>> Jul 23, 2014
With India being such a large country, its cuisine is certainly a diverse one.
The southern state of Kerala serves as a good example of the fact that Indian food isn’t all vegetables and pulses. The region’s backwaters consist of many interconnected canals, rivers and lakes that stretch down the Malabar Coast, meaning that fish and seafood feature highly in the cuisine of the region.
One local fish delicacy is karimeenpollichatu, consisting of marinated pearl spot fish wrapped in a banana leaf and steamed. Another favourite dish is meenmolee (or fish stew), which is fish slowly simmered in coconut milk and seasoned with just a subtle hint of masala.
As well as providing an abundant source of fish, the waters also nourish the paddy fields and coconut groves that run alongside them, meaning the people of Kerala are often blessed with plentiful harvests for a number of vegetables and food to accompany the delicious fish.
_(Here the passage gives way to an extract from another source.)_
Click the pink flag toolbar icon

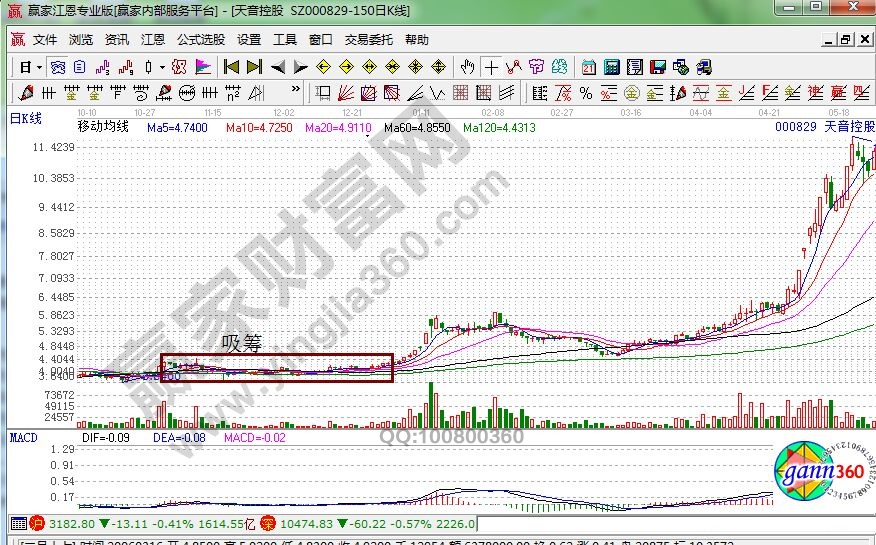203,67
This also means that coconuts are an integral part of Keralan culture and economy, as the region accounts for approximately 45% of India’s entire coconut production. It is also a staple part of the population’s diet. Whether they are grated or the milk used to thicken and add flavour to sauces, it is both a versatile and delicious crop. Coconut oil is also an essential ingredient and is mixed with fermented rice batter to make appam, a thin pancake.
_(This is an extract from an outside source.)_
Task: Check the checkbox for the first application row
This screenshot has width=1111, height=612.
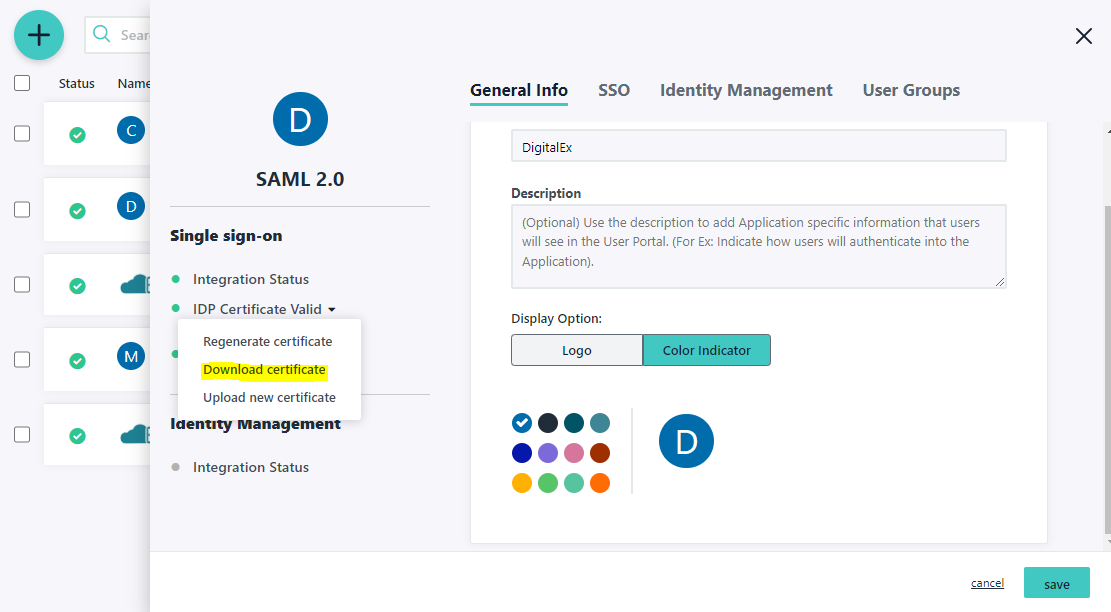Action: click(x=22, y=134)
Tapioca is eaten across most of India, but grows particularly well in this part of the country, and is eaten either for breakfast or as part of an evening meal. Most commonly it is boiled, before being mixed with flavourings such as grated coconut, chilli or turmeric, then steamed and mashed into a pudding. It can also be dried and kept fresh for a longer period of time, once it has been parboiled and sliced into 0.5 cm pieces. This is called Unakka Kappa or Vaattu Kappa (meaning dried tapioca), and is eaten widely in Kerala. Tapioca Chips, similar to potato chips, are also a popular and commonly eaten snack.
Perhaps one of the state’s most widely known dishes is Keralan fried chicken. This consists of chicken pieces bathed in a marinade of buttermilk, cumin and coriander seeds, ginger and garlic, and fried until golden and crisp.Not as healthy as steamed fish, perhaps, but a wonderful taste experience.
The people of Kerala are less divided by class and wealth than in other parts of the country, which means that similar foods and dishes are eaten by people from all backgrounds, creating a fantastic unity across the state.
In the UK, it is possible to try Keralan inspired food in some of London’s top Indian restaurants. From affordable brasseries to fine dining restaurants, many incorporate a variety of regional dishes into their menus. If you’re looking for truly authentic Indian food, then the nation’s capital offers some of the best.